Significance of Natural Scene Statistics in Understanding the Anisotropies of Perceptual Filling-in at the Blind Spot

Sci Rep. 2017 Jun 15;7(1):3586. doi: 10.1038/s41598-017-03713-w.


Psychophysical experiments reveal our horizontal preference in perceptual filling-in at the blind spot. On the other hand, tolerance in filling-in exhibit vertical preference. What causes this anisotropy in our perception? Building upon the general notion that the functional properties of the early visual system are shaped by the innate specification as well as the statistics of the environment, we reasoned that the anisotropy in filling-in could be understood in terms of anisotropy in orientation distribution inherent in natural scene statistics.
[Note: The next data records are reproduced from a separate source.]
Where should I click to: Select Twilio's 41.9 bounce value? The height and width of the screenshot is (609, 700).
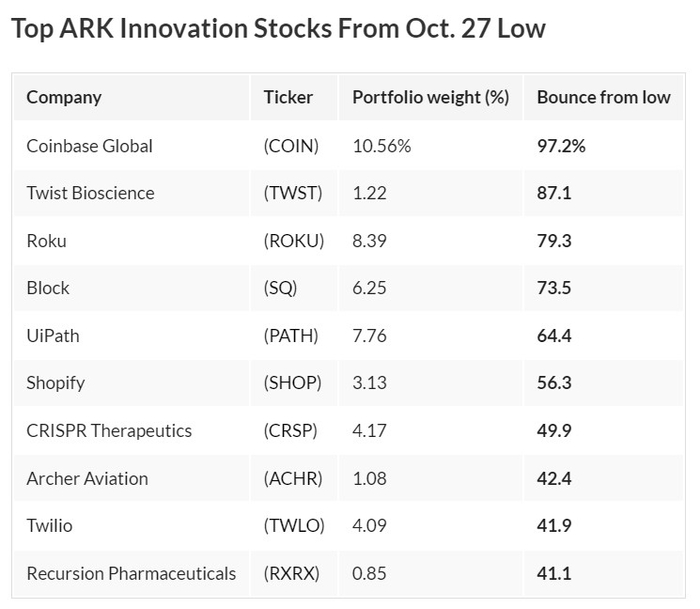tap(554, 525)
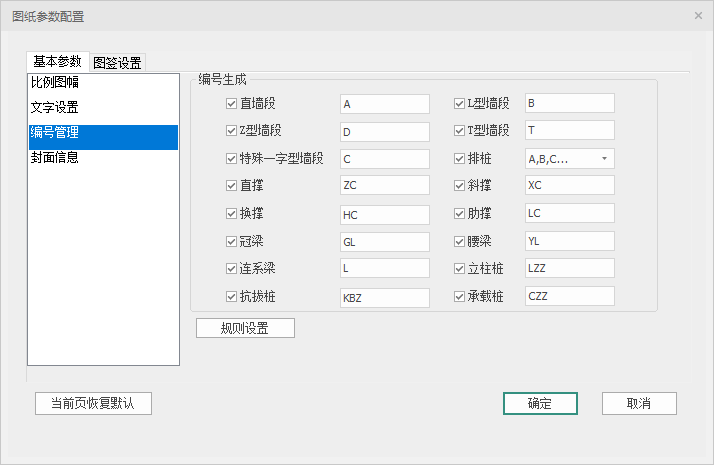Disable the 特殊一字型墙段 checkbox
Viewport: 714px width, 465px height.
232,159
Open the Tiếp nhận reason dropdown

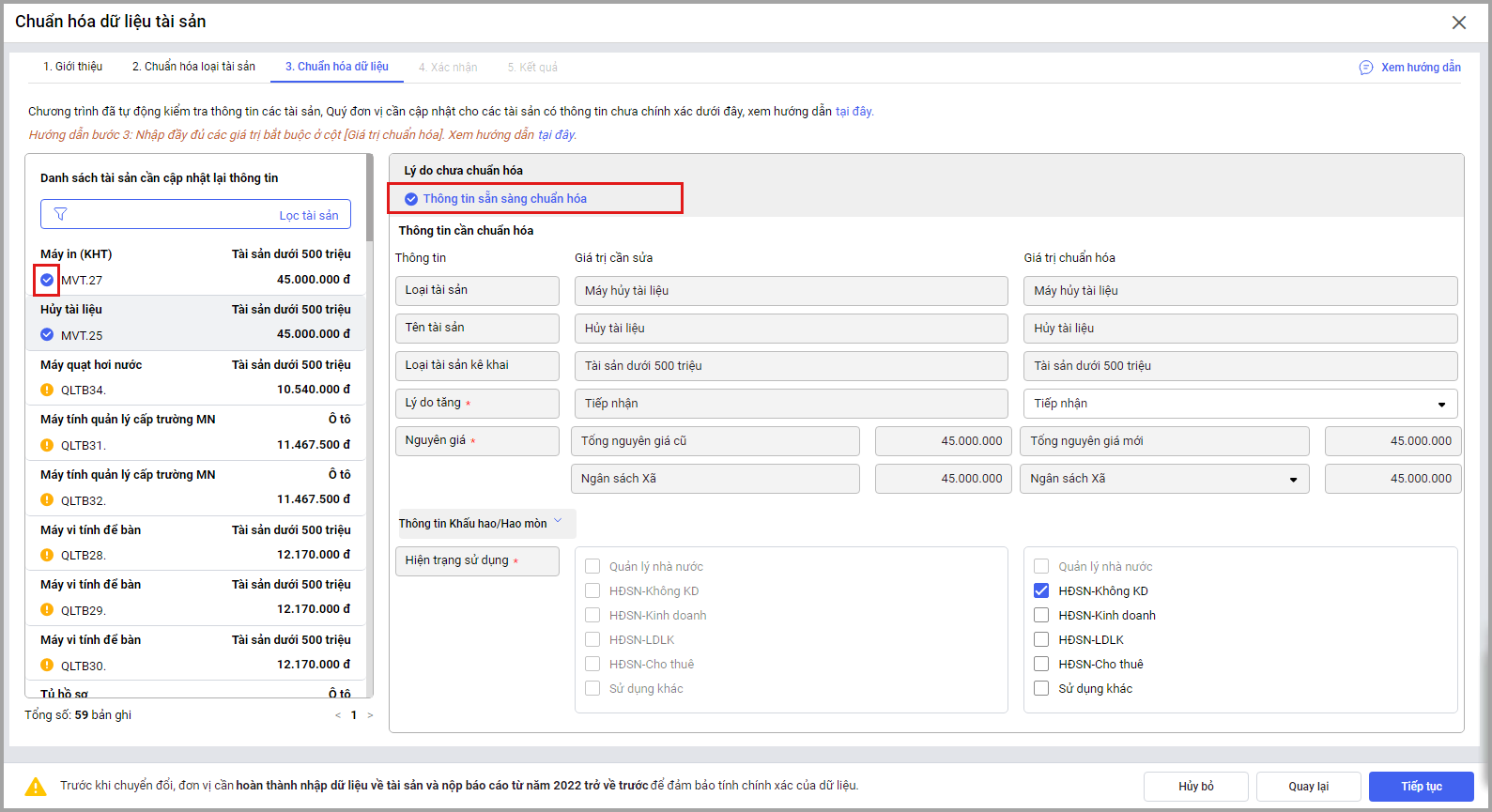pyautogui.click(x=1239, y=404)
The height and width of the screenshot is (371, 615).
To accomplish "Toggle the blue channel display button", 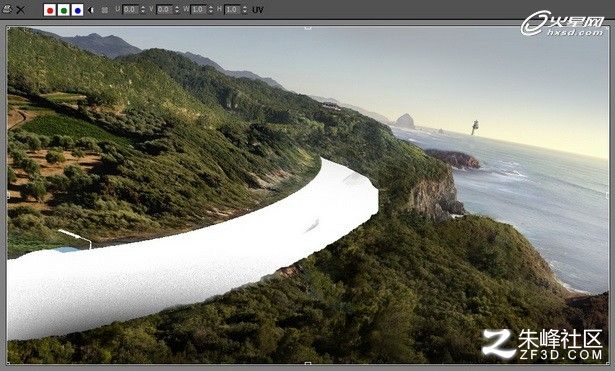I will 77,10.
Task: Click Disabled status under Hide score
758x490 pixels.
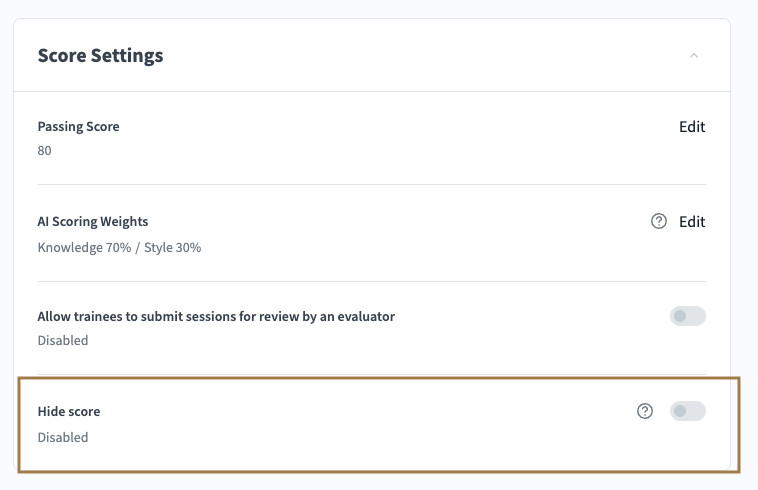Action: click(x=63, y=437)
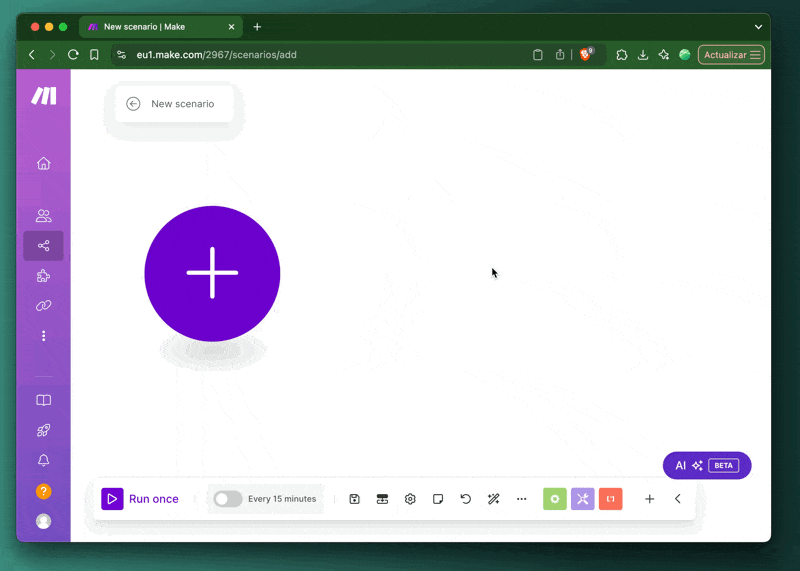
Task: Open the notifications bell in sidebar
Action: tap(43, 461)
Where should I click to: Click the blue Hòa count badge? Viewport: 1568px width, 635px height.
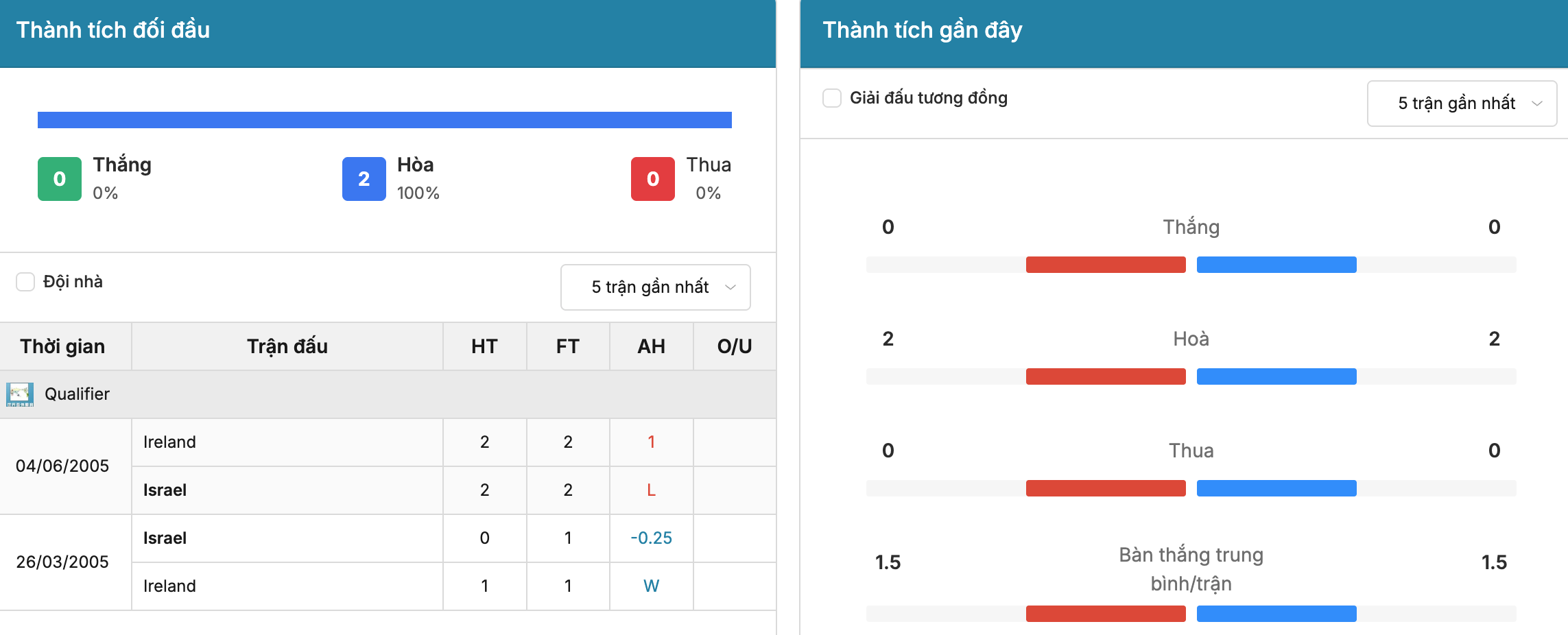[x=364, y=179]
We examined this proposition by investigating filling-in of bar stimuli in a Hierarchical Predictive Coding model network. The model network, trained with natural images, exhibited anisotropic filling-in performance at the blind spot, which is similar to the findings of psychophysical experiments. We suggest that the over-representation of horizontal contours in the natural scene contributes to the observed horizontal superiority in filling-in and the broader distribution of vertical contours contributes to the observed vertical superiority of tolerance in filling-in. These results indicate that natural scene statistics plays a significant role in determining the filling-in performance at the blind spot and shaping the associated anisotropies.